__TEXTO FORNECIDO__
Cresce por toda parte e aos borbotões o número de petshops. Assim como as farmácias, essas lojas, que têm de tudo e algo mais para animais de estimação, surgem a todo instante nos centros urbanos brasileiros. A grande e progressiva quantidade de farmácias espalhadas pelas cidades dispensa o diagnóstico de que a doença tem sido uma vantajosa oportunidade de negócios, embora o discurso do mercado de medicamentos valha-se da neurolinguística para dar à questão um sentido de saúde.

A proliferação de petshops, diferentemente das farmácias, é, por sua vez, um fenômeno que requer ser observado com cautela especial em um cenário de imenso contraste entre o tratamento dado pela sociedade às crianças e aos animais de estimação. E nada melhor para pensar sobre isso do que relembrar a provocação do “Rock da Cachorra”, feita quatro décadas atrás pelo compositor goiano Leo Jaime, e lançada pelo cantor carioca Eduardo Dussek no álbum “Cantando no Banheiro” (1983).

Entradas de dados armazenadas:

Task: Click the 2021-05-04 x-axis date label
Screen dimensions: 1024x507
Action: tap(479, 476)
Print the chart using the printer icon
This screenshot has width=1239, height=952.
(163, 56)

__ORDEM DE TRABALHO 1__
Extraia do texto sobre petshops o trecho que começa em "Cresce por toda" e segue até "sentido de saúde.", sem nenhuma alteração.
__ORDEM DE TRABALHO 2__
Segundo o texto sobre petshops, em qual álbum o “Rock da Cachorra” foi lançado?

__SOLUÇÃO DA TAREFA 1__
Cresce por toda parte e aos borbotões o número de petshops. Assim como as farmácias, essas lojas, que têm de tudo e algo mais para animais de estimação, surgem a todo instante nos centros urbanos brasileiros. A grande e progressiva quantidade de farmácias espalhadas pelas cidades dispensa o diagnóstico de que a doença tem sido uma vantajosa oportunidade de negócios, embora o discurso do mercado de medicamentos valha-se da neurolinguística para dar à questão um sentido de saúde.

__SOLUÇÃO DA TAREFA 2__
No álbum “Cantando no Banheiro” (1983).